But there is a further transformation, which is absolutely central to classical physics, and involves both time and space. This is the Galilean velocity transformation, or velocity boost. The essential point is that we need to apply a spatial coordinate system through time. In pure classical geometry, we do not have to take time into account: we just assign a single coordinate system, at a single moment of time. But in physics we need to apply a coordinate system for space at different moments of time. How do we know whether the coordinate system we apply at one moment of time represents the same coordinate system we use at a later moment of time?
The principles of classical physics mean that we cannot measure ‘absolute location in space’ across time. The reason is the fundamental classical principle that the laws of nature do not distinguish between two inertial frames moving relative to each other at a constant speed. This is the classical Galilean principle of ‘relativity of motion’. Roughly stated, this means that uniform motion through space has no effect on physical processes. And if motion in itself does not affect processes, then we cannot use processes to detect motion.
Newton believed that the classical conception of space requires there to be absolute spatial locations through time nonetheless, and that some special coordinate systems or physical objects will indeed be at ‘absolute rest’ in space. But in the context of classical physics, it is impossible to measure whether any object is at absolute rest, or is in uniform motion in space. Because of this, Leibniz denied that classical physics requires any concept of absolute position in space, and argued that only the notion of ‘relative’ or ‘relational’ space’ is required. In this view, only the relative positions of objects w.r.t each other are considered real. For Newton, the impossibility of measuring absolute space does not prevent it from being a viable concept, and even a logically necessary concept. There is still no general agreement about this debate between ‘absolute’ and ‘relative’ or ‘relational’ conceptions of space. It is one of the great historical debates in the philosophy of both classical and relativistic physics. However, it is generally accepted that classical physics makes absolute space undetectable. This means, at least, that in the context of classical physics there is no way of giving an operational procedure for determining absolute position (or absolute rest) through time.
However absolute acceleration is detectable. Accelerations are always accompanied by forces. This means that we can certainly specify the class of coordinate systems which are in uniform motion, or which do not accelerate. These special systems are called inertial systems, or inertial frames, or Galilean frames. The existence of inertial frames is a fundamental assumption of classical physics. It is also fundamental in STR, and the notion of an inertial frame is very similar in both theories.
The laws of classical physics are therefore specified for inertial coordinate systems. They are equally valid in any inertial frame. The same holds for the laws of STR. However, the laws for transforming from one inertial frame to another are different for the two theories. To see how this works, we now consider the operational specification of coordinate systems.

######

-- PARTS OF THE EXERCISE --
• a. In the physics passage, what names are given to the coordinate systems that do not accelerate?
• b. From the rows, return everything from the line containing "At what coordinates" down to the line containing "The width and", both included, reproduced line for line without changes.
The physics passage and the rows that follow it are unrelated material.

-- PROVIDED DATA --
######

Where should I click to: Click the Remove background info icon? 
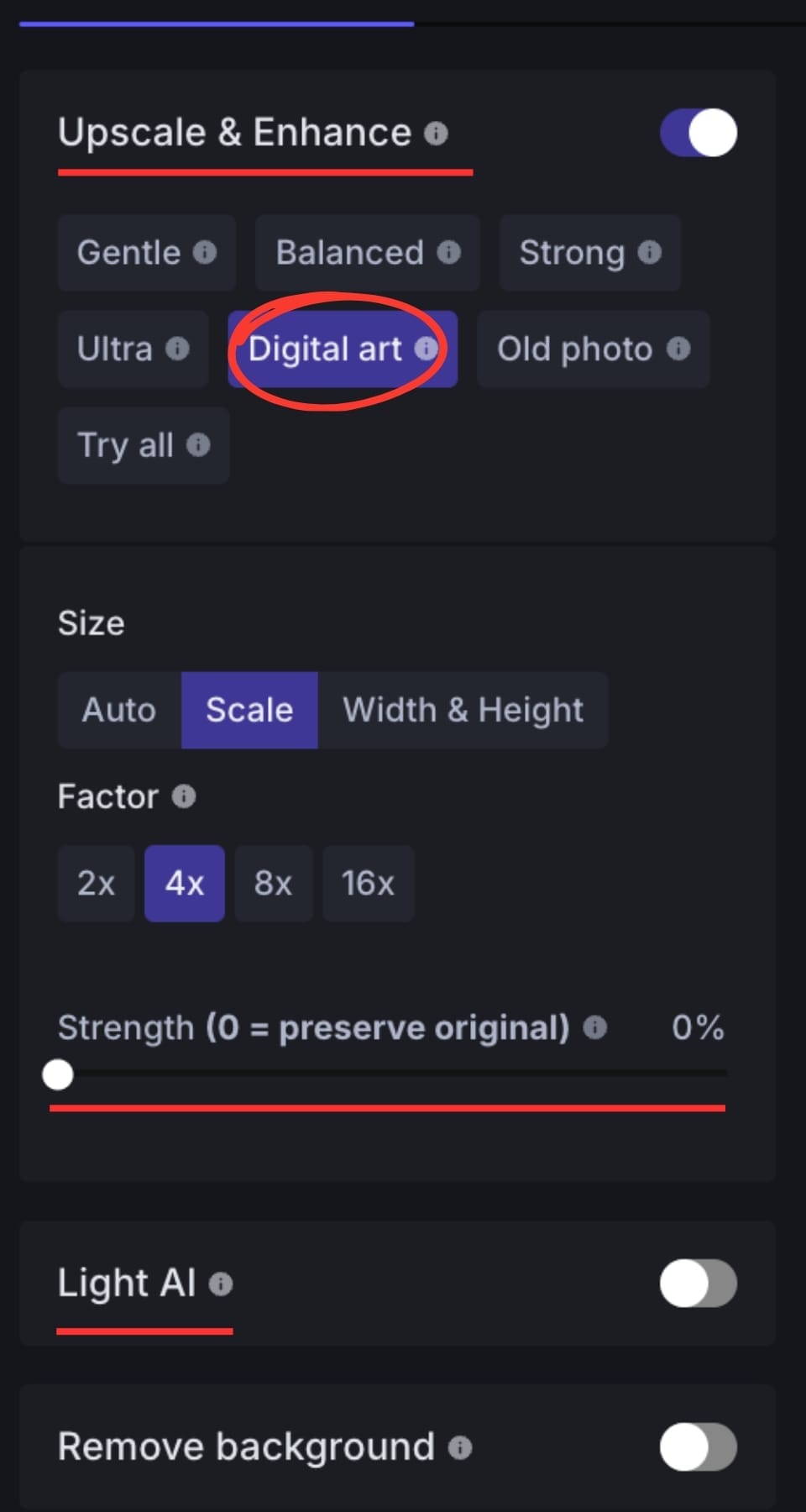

######

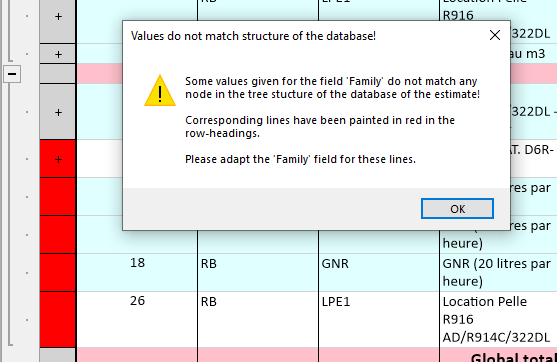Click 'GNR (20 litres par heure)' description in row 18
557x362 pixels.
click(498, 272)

######

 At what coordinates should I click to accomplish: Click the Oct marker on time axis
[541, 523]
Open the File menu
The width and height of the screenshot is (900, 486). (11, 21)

######

-- ANSWERS PROVIDED --
• a. Inertial systems, inertial frames, or Galilean frames.

• b.
 At what coordinates should I click to accomplish: Click the Oct marker on time axis
[541, 523]
Open the File menu
The width and height of the screenshot is (900, 486). (11, 21)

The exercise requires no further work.